Further, the CBO study says, some of the basic care provided by Medicare could be considered disease management.
"For example, if disease management programs for Medicare intended to achieve savings by improving physicians' compliance with evidence-based treatment guidelines, then much of those savings might already have been captured — since physicians who treat Medicare patients also treat younger patients, including ones in private-sector disease management programs, and tend to use the same treatment protocols for both groups. At the same time, the home health and skilled nursing benefits available under Medicare could already be providing some of the active monitoring and educational services envisioned by proponents of disease management."
Takes some doing to crunch these numbers
Here's what the CBO report says about just how DM and Medicare's payment systems would mix — or not.
Unless disease management companies did have to bear insurance risk for all of the covered benefits that their enrollees received, policymakers would need to consider how Medicare's current payment systems for medical services would affect the extent and nature of the cost savings that disease management programs could achieve. In some cases, the effect on Medicare spending would be complex:
- If disease management cut providers' costs of delivering Medicare services, that would not automatically yield savings for the program because of Medicare's payment structure. For example, if the length of hospitalizations or costs for treating a given condition during a hospital stay decreased, all of those savings would accrue to the hospital sector because Medicare pays a fixed fee for each admission. In those cases, further legislation to reduce provider payment rates would be needed for Medicare to capture some of the resulting savings.
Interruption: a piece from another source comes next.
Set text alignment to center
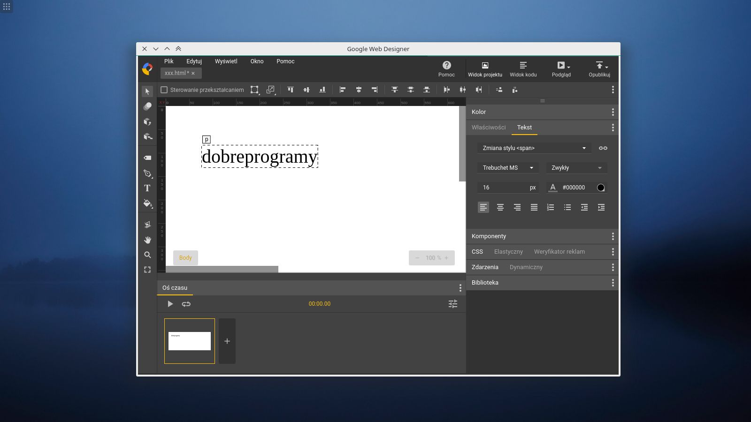Screen dimensions: 751x422 coord(500,207)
- Conversely, if disease management programs led to an increase in the use of physician services and associated lab and diagnostic tests, Medicare's payment system for physicians could prevent an increase in overall costs. Under Medicare's "sustainable growth rate" (SGR) payment system, the initial costs related to increased services would be offset by reductions in the rates for payments to physicians, and there would be no long-term affect on Medicare spending. In effect, physicians as a group would bear the increased costs instead of the Medicare program.
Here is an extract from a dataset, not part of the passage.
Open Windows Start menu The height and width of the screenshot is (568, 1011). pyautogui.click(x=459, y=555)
Percentage of employer-sponsored health plans offering DM programs grows
Whether DM actually reduces costs will be a matter of debate for the foreseeable future, thanks to the recently released study by the Congressional Budget Office. The National Committee for Quality Assurance asserts that the programs boost quality — regardless of whether they're cost-effective. And they are being relied on more often. Mercer Human Resources Consulting says that the percentage of employer-sponsored health plans that offer DM grew from 41 percent in 2002 to 58 percent in 2003.